Q: What is ‘reverse pyramid’ training?
Of all the training programs out there that promise big jumps in strength and size, few can hold a match to reverse pyramid training (RPT). Made popular by trainer and nutritional consultant Martin Berkhan, this method predicts a decrease in force production throughout the workout and modifies the intensity of each set to maximize results.
The central theme behind reverse pyramid training is that as you progress through your workout, you will naturally produce less force due to fatigue. According to Rob Sulaver, creator of Bandana Training, “RPT is designed around the idea that your workout matches your bodies ability to produce force.” As a result, the first set of your session (often referred to as the top set) is usually the heaviest and most intense.
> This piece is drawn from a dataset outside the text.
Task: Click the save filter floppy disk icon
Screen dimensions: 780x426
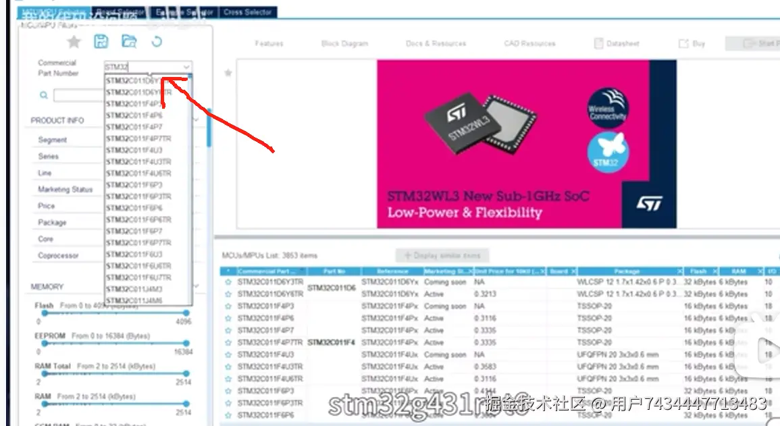Action: coord(101,42)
Each subsequent set has a drop in load and therefore intensity. These drop sets allow you to continue to target muscle fibers despite fatigue.
Reverse pyramid training can provide a necessary boost to almost any workout, but Sulaver advises this type of training mostly for “lifters looking to develop/maintain strength.” To get started with reverse pyramid training, begin your working sets with a max effort or top set. Then, drop subsequent sets while increasing volume. A sample session would look like this:
285lbs x 4 reps
275lbs x 5 reps
265lbs x 6 reps
255lbs x 7 reps
Keep in mind that although this rep scheme is effective in terms of increasing intensity, you shouldn’t use it for every lift during your workout. Sulaver advises lifters to use this method for main exercises but switch to a more traditional rep scheme for secondary moves. Also, avoid skipping out on the warm-up. The first working set should require maximal effort, but lifters should include an extensive warm-up prior to getting started with the protocol to avoid injury.